Meta builds its own AI brain: Custom AI chips to power up the company’s AI ambitions
The parent company of Facebook Meta Platforms plans to roll out a new iteration of its custom chip in its data centers this year, Reuters reported on Thursday, citing an internal document.
This second-generation chip, part of Meta’s in-house silicon line introduced last year, is designed to support the company’s push into artificial intelligence (AI). Reuters reported that its implementation could potentially lessen Meta’s reliance on Nvidia chips, which currently dominate the market, and help manage the escalating costs linked to running AI workloads as Meta accelerates its efforts to launch AI products.
The news comes two weeks after Meta announced plans to build its own artificial general intelligence (AGI). “Our long-term vision is to build general intelligence, open source it responsibly, and make it widely available so everyone can benefit,” Meta CEO Mark Zuckerberg said. AGI is a form of artificial intelligence that matches or exceeds human intelligence in nearly all aspects.
In the past year, Meta has been scrambling to ramp up its computing capabilities to support its ambitious generative AI products integrated into platforms like Facebook, Instagram, WhatsApp, and even hardware gadgets like its Ray-Ban smartglasses. This effort has entailed investing billions of dollars to acquire specialized chips and revamp data centers to accommodate them.
Given Meta’s massive scale of operations, successfully deploying its own chip could potentially result in significant savings. Dylan Patel, founder of the silicon research group SemiAnalysis, suggests that such a move could trim hundreds of millions of dollars in annual energy costs and billions in chip purchasing expenses.
The resources—chips, infrastructure, and energy—required to power AI applications have become a substantial investment for tech firms. This expenditure, to some extent, offsets the gains made amidst the hype surrounding AI technology.
According to Reuters, a spokesperson for Meta confirmed the company’s plan to put the updated chip into production in 2024. This chip will work alongside the hundreds of thousands of off-the-shelf graphics processing units (GPUs) that Meta is purchasing, which are widely used for AI tasks.

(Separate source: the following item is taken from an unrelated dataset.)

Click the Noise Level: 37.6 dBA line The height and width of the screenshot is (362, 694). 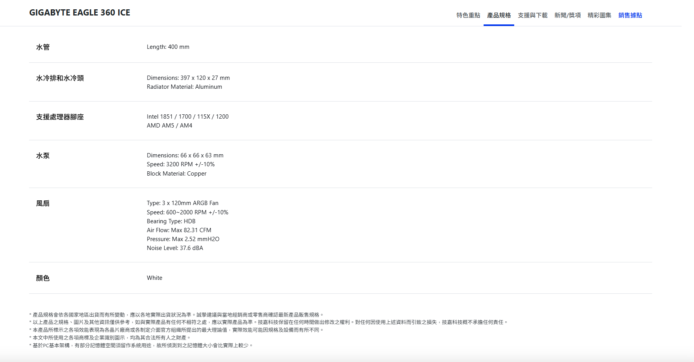point(175,248)
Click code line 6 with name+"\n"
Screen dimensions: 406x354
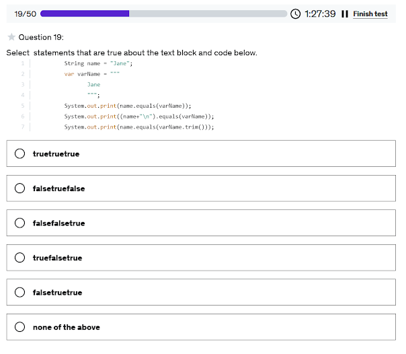tap(139, 116)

“We see our internally developed accelerators as highly complementary to commercially available GPUs in delivering the optimal mix of performance and efficiency for Meta-specific workloads,” a Meta spokesperson explained.
In January, Zuckerberg also said that by the end of the year, the company aims to have approximately 350,000 flagship “H100” processors from Nvidia, known for their use in AI applications. Combined with supplies from other vendors, Meta expects to have the computing power equivalent to 600,000 H100s in total.
The decision to deploy its own chip as part of this plan represents a positive development for Meta’s in-house AI silicon project. This comes after executives decided in 2022 to discontinue the first iteration of the chip and instead invest billions of dollars in Nvidia GPUs, which are primarily used for AI training tasks.
The new chip, internally referred to as “Artemis,” like its predecessor, is designed for inference, where models use algorithms to make judgments and generate responses to user prompts. Reuters reported last year that Meta is also working on a more ambitious chip capable of both training and inference tasks.
Last year, the world’s largest social company also shared details about the first generation of its Meta Training and Inference Accelerator (MTIA) program, positioning it as a learning opportunity.
Despite the initial setbacks, an inference chip could potentially offer greater efficiency in processing Meta’s recommendation models compared to the energy-intensive Nvidia processors, according to Patel. “There is a lot of money and power being spent that could be saved,” he added.